◆ Dataset:

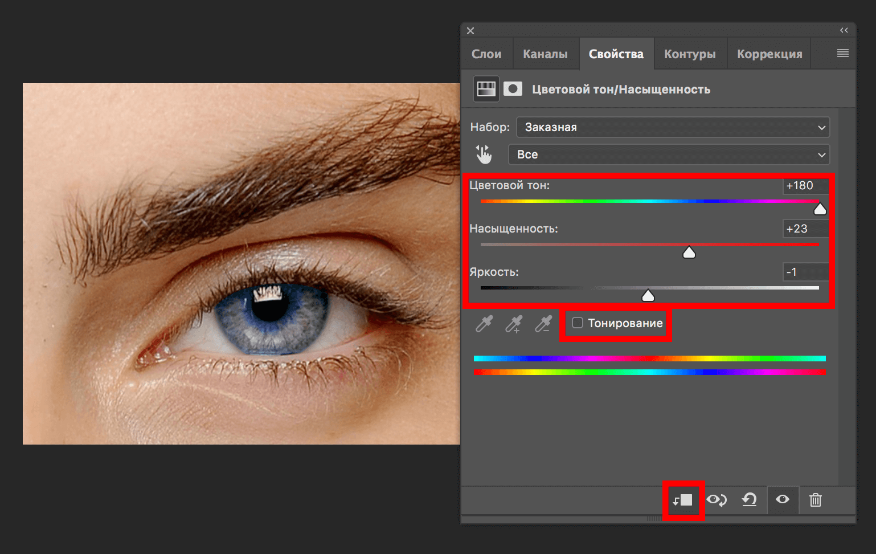Enable the Тонирование checkbox
876x554 pixels.
click(578, 323)
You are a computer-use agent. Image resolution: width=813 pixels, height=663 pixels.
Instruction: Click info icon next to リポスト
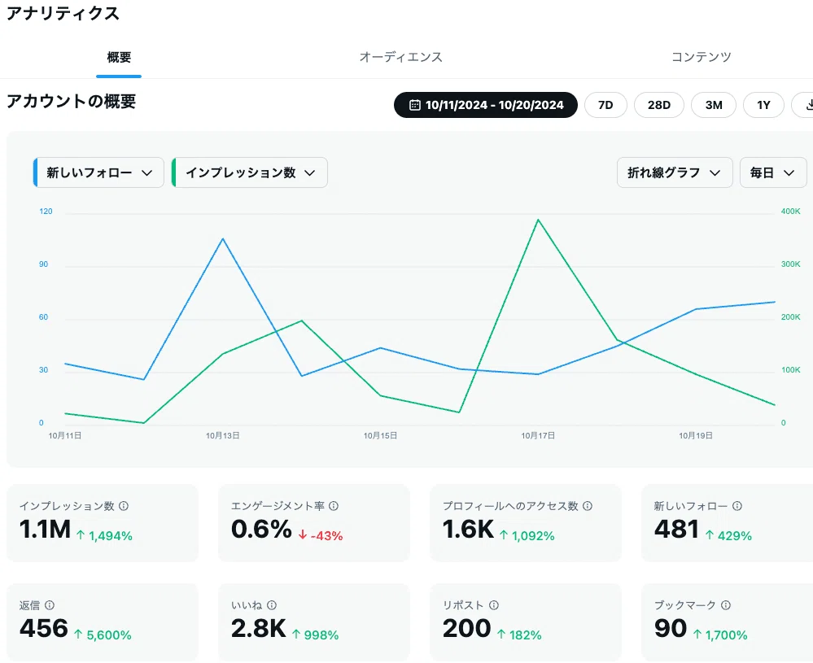[x=494, y=605]
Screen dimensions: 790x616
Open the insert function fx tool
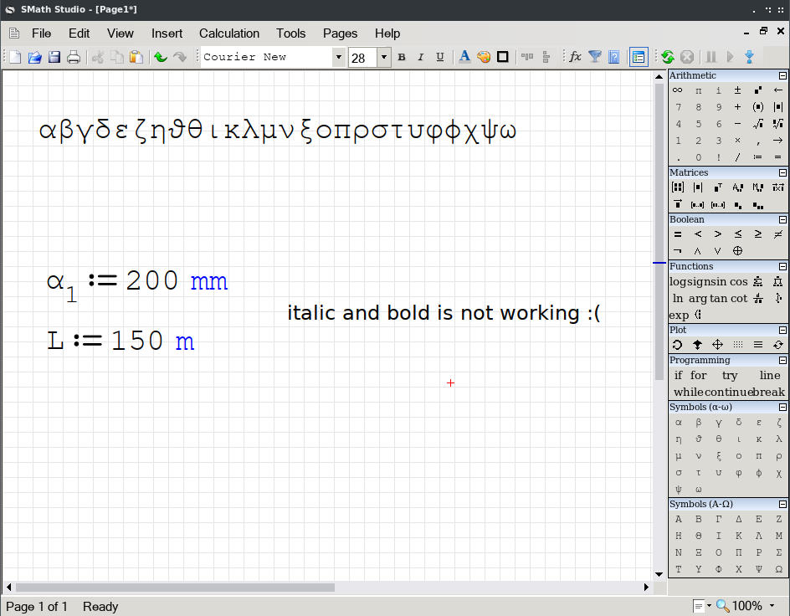(x=575, y=57)
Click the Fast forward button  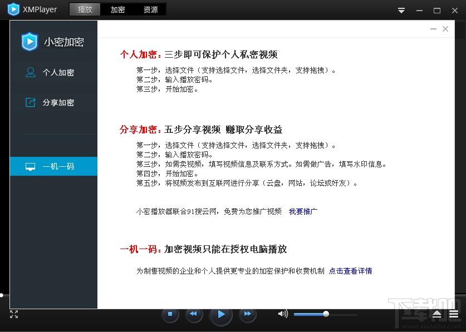[248, 314]
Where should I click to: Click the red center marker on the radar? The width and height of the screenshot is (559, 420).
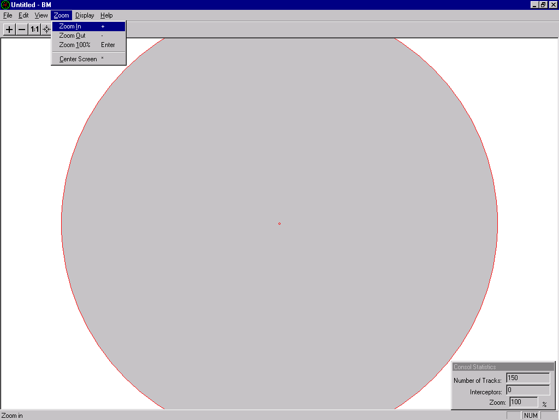[x=280, y=224]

◆ Work to be completed:
Everything from the line containing "Where should I" to the last line of the listing above is to be written out exactly, except the pictures, and nothing else.

◆ Answer space:
Where should I click to: Click the red center marker on the radar? The width and height of the screenshot is (559, 420).
[x=280, y=224]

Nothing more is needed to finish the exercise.